Aunque el diseño de los personajes puede parecer simplón, a la hora de crearnos el «moñeco» veremos que la profundidad es bastante excelsa. Desde la cara, color de piel, tatuajes, ropa interior… Hasta las poses, estilo de combear con la tabla y las piezas de nuestro skate.
Claro está, las partes de personalización más perronas se desbloquean superando rankings o completando tareas secundarias de los niveles bastante complicadas. Solo los más pacientes y con ganas serán capaces de hacerse con ellas.
Mirad, esa dualidad que enfrenta OlliOlli World entre la despreocupación de la vida y el ánimo a mejorar como skater me ha enseñado una valiosa lección: la mejor competición que existe es contra nosotros mismos.
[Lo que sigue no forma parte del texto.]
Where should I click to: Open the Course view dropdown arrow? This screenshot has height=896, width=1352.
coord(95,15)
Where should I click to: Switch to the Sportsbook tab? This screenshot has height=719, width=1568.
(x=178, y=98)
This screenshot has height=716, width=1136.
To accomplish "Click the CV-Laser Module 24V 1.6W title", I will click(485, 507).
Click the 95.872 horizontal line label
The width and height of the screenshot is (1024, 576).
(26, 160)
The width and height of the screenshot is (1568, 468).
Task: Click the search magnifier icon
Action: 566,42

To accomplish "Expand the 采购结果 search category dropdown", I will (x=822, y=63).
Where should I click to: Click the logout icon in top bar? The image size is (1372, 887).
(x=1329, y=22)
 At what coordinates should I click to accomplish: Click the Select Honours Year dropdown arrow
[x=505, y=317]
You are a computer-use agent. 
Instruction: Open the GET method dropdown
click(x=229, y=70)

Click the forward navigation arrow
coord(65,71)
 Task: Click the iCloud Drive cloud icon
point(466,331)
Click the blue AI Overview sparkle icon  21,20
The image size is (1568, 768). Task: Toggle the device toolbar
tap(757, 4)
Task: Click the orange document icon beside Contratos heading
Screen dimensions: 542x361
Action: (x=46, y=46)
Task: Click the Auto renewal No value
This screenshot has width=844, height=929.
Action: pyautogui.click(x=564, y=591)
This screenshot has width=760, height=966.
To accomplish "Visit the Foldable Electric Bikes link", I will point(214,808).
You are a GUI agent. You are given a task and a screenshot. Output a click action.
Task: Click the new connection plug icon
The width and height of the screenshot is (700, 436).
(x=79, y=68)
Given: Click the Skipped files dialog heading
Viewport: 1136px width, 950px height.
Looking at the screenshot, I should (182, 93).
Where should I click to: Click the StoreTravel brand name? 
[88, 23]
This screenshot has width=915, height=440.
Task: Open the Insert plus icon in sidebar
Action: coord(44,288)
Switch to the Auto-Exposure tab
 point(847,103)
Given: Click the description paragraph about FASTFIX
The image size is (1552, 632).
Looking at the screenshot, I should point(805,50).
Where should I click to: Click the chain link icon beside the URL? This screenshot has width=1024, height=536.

Las buenas vibras que emite todo su envoltorio audiovisual permea en unas mecánicas que nuestro cerebro percibirá como extranjeras — si nunca hemos tocado la franquicia — pero que al cabo de un par de horas anidarán en él siendo una extensión muscular más de nuestro cuerpo.
OlliOlli World es mejorar mediante la repetición. Como a cada giro aéreo, como ese segundo a mayores que agarramos la tabla en el aire o como ese «perfecto» que sale en pantalla cuando aterrizamos como dios manda, supone una inyección de endorfinas que te hace querer tirar el mando y gritar de poder.
Toda una oda a la cultura sub-urban que celebro que exista y que haya podido salir adelante. Gracias Roll7.